Le 7 juillet 2026 à Yaoundé, le ministre de l’Environnement, de la Protection de la nature et du Développement durable, Hele Pierre, a présidé l’atelier de validation du document de projet. Selon le ministère, dans les Hautes terres de l’Ouest, un massif de 350 000 hectares de forêts de montagne abritant une biodiversité importante, la déforestation aurait déjà entraîné la disparition de jusqu’à 41% du couvert forestier depuis 2002.
Cette érosion est alimentée par la pression agricole, l’exploitation du bois et l’expansion des zones habitées. Elle menace les sources d’eau, les sols et les moyens de subsistance des populations locales. Le second paysage ciblé est celui de Mpem-Djim, dans la région du Centre. Il s’étend sur 542 000 hectares et englobe le Parc national de Mpem-Djim.
Cette aire protégée abrite notamment des éléphants de forêt et des chimpanzés. Mais sa préservation dépend aussi de la gouvernance foncière dans les zones périphériques du parc, où la cohabitation entre pastoralisme, agriculture et conservation alimente des tensions croissantes, notamment autour des conflits homme-faune.

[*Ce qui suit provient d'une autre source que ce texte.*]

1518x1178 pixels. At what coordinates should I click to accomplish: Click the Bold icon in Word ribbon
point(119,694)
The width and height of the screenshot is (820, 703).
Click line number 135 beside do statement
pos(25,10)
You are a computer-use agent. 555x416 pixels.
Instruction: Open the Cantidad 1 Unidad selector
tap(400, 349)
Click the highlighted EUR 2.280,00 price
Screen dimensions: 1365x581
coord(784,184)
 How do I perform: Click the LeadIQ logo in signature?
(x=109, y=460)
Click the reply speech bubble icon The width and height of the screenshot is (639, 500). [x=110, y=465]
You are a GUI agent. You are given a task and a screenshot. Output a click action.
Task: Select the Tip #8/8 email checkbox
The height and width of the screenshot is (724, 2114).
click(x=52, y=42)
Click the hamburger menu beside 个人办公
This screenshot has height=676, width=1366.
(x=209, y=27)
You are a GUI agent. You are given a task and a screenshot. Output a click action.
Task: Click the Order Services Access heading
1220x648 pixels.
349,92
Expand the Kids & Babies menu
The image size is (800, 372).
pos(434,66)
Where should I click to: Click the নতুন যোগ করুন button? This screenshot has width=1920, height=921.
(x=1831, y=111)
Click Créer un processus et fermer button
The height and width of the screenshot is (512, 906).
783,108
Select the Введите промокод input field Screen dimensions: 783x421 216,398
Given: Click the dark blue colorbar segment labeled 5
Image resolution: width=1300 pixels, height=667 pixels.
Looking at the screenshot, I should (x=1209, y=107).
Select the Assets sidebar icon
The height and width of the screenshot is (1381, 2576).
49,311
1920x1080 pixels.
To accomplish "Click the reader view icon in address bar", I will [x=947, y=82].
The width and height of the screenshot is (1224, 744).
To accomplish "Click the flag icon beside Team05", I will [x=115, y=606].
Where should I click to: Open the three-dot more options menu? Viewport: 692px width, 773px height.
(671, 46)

Sur une durée de 36 mois, le projet vise à restaurer 10 000 hectares de terres et d’écosystèmes dégradés, améliorer les pratiques de gestion sur près de 100 000 hectares et contribuer, selon les estimations du document de projet, à l’atténuation de 5,7 millions de tonnes équivalent CO₂ sur une période de vingt ans. Ce dernier indicateur reste toutefois une projection dépendante de la mise en œuvre effective des activités prévues.
Le programme devrait également bénéficier directement à 5 000 personnes, dont 2 500 femmes et plus de 500 membres de communautés autochtones. L’enjeu sera de traduire cette cible sociale en bénéfices concrets : accès à des activités génératrices de revenus, formation, participation aux mécanismes locaux de gouvernance et sécurisation des usages des ressources naturelles.
Au-delà des chiffres, l’intérêt du projet réside dans son approche. Plutôt que de miser uniquement sur des logiques répressives de conservation, il entend renforcer la gestion communautaire des paysages. L’objectif est d’associer les populations riveraines des forêts et des aires protégées à l’arbitrage entre exploitation des ressources, protection des écosystèmes et développement local.
Le volet économique occupe une place importante. Le projet prévoit la promotion d’entreprises fondées sur la nature, à travers des activités adossées à une gestion durable des ressources naturelles, comme l’agroforesterie, l’apiculture ou l’écotourisme. Cette approche s’inscrit dans une tendance déjà amorcée par d’autres initiatives soutenues par le FEM au Cameroun, notamment dans les Hauts Plateaux de l’Ouest, où des organisations comme Rainforest Alliance accompagnent depuis plusieurs années la restauration de forêts sacrées et la mise en place d’alternatives agricoles durables.
Pour le Cameroun, ce financement intervient dans un contexte de forte pression sur les ressources naturelles. Sur le plan environnemental, il doit contribuer à la restauration de deux paysages jugés stratégiques pour la biodiversité nationale et pour les engagements du pays en matière de lutte contre le changement climatique. Sur le plan social, il cible des catégories souvent marginalisées dans les politiques de conservation, notamment les femmes et les communautés autochtones.
Mais la réussite du projet dépendra moins du montant annoncé que de sa capacité à produire des résultats mesurables sur le terrain. La restauration des terres, la réduction des conflits d’usage et l’amélioration de la gouvernance locale nécessiteront une coordination étroite entre l’administration, les communes, les communautés riveraines, les autorités traditionnelles et les gestionnaires des aires protégées.
À terme, les autorités camerounaises espèrent faire de ce type de programme un modèle réplicable dans d’autres paysages confrontés à la dégradation environnementale. Encore faudra-t-il démontrer que la gestion communautaire peut réellement concilier conservation, activité économique et sécurisation des moyens de subsistance des populations locales.